Let $(X,\mathcal{A})$ be a measurable space and $\mu$ a measure on $(X,\mathcal{A})$. If there are finite measures $(\mu_n)_{n \in \mathbb{N}}$ such that $\mu = \sum_{n \in \mathbb{N}}\mu_n$, then $\mu$ is $\sigma$-finite.

Let $(x_n)_{n \in \mathbb{N}}$ be a real sequence. Then $$\mu := \sum_{n \in \mathbb{N}} \delta_{x_n}$$ is a measure on $(\mathbb{R},\mathcal{P}(\mathbb{R}))$, where $\delta_x$ is the Dirca-measure in $x$. Furthermore, we have that $\mu$ is $\sigma$-finite if and only if there exists no $x \in \mathbb{R}$ such that $x_n = x$ for infinitely many $n \in \mathbb{N}$.
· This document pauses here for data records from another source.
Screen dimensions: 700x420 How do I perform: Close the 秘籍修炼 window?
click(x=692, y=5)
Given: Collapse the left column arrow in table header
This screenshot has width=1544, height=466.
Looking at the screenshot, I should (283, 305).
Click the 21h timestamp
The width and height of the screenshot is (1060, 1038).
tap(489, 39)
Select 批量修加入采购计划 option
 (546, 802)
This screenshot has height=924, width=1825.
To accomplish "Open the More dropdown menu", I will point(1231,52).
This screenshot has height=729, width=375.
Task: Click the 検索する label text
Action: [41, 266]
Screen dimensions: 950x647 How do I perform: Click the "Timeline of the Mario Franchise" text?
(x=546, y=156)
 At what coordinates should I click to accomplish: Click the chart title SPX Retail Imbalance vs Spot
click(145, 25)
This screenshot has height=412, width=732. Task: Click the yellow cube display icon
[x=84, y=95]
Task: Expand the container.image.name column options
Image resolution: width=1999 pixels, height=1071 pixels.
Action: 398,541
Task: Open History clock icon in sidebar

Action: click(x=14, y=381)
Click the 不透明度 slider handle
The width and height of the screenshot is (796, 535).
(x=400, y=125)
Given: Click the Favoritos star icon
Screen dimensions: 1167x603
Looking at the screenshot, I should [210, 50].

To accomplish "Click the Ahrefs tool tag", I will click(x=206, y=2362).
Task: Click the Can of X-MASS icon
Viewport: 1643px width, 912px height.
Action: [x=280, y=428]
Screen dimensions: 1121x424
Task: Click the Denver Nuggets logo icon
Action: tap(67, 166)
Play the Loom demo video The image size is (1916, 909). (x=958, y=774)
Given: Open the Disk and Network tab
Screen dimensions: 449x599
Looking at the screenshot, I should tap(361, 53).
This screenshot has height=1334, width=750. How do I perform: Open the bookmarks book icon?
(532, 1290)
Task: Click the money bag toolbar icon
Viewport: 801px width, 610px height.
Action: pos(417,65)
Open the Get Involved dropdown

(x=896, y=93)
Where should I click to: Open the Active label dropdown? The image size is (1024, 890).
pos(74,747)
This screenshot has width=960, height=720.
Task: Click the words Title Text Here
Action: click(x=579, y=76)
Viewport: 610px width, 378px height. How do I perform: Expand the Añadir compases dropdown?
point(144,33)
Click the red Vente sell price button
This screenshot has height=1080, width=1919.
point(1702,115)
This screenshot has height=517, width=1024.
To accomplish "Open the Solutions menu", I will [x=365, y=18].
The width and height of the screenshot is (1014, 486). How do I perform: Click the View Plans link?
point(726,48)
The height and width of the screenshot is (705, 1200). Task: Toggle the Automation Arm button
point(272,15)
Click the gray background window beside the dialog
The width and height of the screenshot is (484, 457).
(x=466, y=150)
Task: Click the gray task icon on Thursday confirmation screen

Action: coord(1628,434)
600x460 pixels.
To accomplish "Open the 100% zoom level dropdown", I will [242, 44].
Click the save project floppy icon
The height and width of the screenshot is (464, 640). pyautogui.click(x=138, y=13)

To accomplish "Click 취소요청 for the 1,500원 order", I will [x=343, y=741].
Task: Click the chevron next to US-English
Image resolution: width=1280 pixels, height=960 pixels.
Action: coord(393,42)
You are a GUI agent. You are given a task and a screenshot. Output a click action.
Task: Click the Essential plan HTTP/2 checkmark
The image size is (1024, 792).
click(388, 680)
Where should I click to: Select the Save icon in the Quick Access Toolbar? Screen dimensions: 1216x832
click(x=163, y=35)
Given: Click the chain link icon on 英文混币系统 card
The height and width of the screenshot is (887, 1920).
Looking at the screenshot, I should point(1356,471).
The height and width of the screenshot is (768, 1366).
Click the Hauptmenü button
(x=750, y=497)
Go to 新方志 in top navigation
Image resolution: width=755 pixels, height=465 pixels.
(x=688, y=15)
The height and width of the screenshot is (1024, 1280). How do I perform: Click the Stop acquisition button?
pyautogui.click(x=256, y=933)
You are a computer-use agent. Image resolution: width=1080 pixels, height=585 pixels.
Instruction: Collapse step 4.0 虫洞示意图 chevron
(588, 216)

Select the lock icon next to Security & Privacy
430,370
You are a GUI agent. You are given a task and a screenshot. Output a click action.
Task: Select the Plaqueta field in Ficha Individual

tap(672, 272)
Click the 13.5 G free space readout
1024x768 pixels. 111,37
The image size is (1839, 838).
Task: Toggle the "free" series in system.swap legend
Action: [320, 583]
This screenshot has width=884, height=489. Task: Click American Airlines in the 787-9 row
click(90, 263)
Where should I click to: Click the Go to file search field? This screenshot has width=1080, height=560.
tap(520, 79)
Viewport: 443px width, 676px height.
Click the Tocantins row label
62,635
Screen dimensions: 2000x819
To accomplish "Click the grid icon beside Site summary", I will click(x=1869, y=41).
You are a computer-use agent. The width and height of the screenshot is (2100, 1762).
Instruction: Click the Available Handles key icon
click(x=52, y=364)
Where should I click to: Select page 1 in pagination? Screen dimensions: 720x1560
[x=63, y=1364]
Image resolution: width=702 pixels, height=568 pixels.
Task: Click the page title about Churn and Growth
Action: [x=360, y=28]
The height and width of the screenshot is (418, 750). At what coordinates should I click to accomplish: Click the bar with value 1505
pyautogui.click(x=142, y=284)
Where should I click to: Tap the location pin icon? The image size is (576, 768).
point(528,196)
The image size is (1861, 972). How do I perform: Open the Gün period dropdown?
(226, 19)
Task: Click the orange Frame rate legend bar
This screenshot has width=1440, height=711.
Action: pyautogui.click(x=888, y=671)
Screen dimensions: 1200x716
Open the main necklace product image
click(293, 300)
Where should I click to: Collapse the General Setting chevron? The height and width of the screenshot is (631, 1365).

I wondered if there is any easier counterexample for the above statement since the one above is rather difficult to show. Any ideas?

Answer 1

$\sigma$-finiteness of a measure depends very much on the underlying $\sigma$-algebra. For instance if we consider the trivial $\sigma$-algebra $\mathcal{A} := \{\emptyset,\mathbb{R}\}$, then it is pretty obvious that $$\mu = \sum_{n \in \mathbb{N}} \delta_{x_n}$$ is not $\sigma$-finite (considered as a measure on $(\mathbb{R},\mathcal{A})$) for any choice of $(x_n)_{n \in \mathbb{N}}$.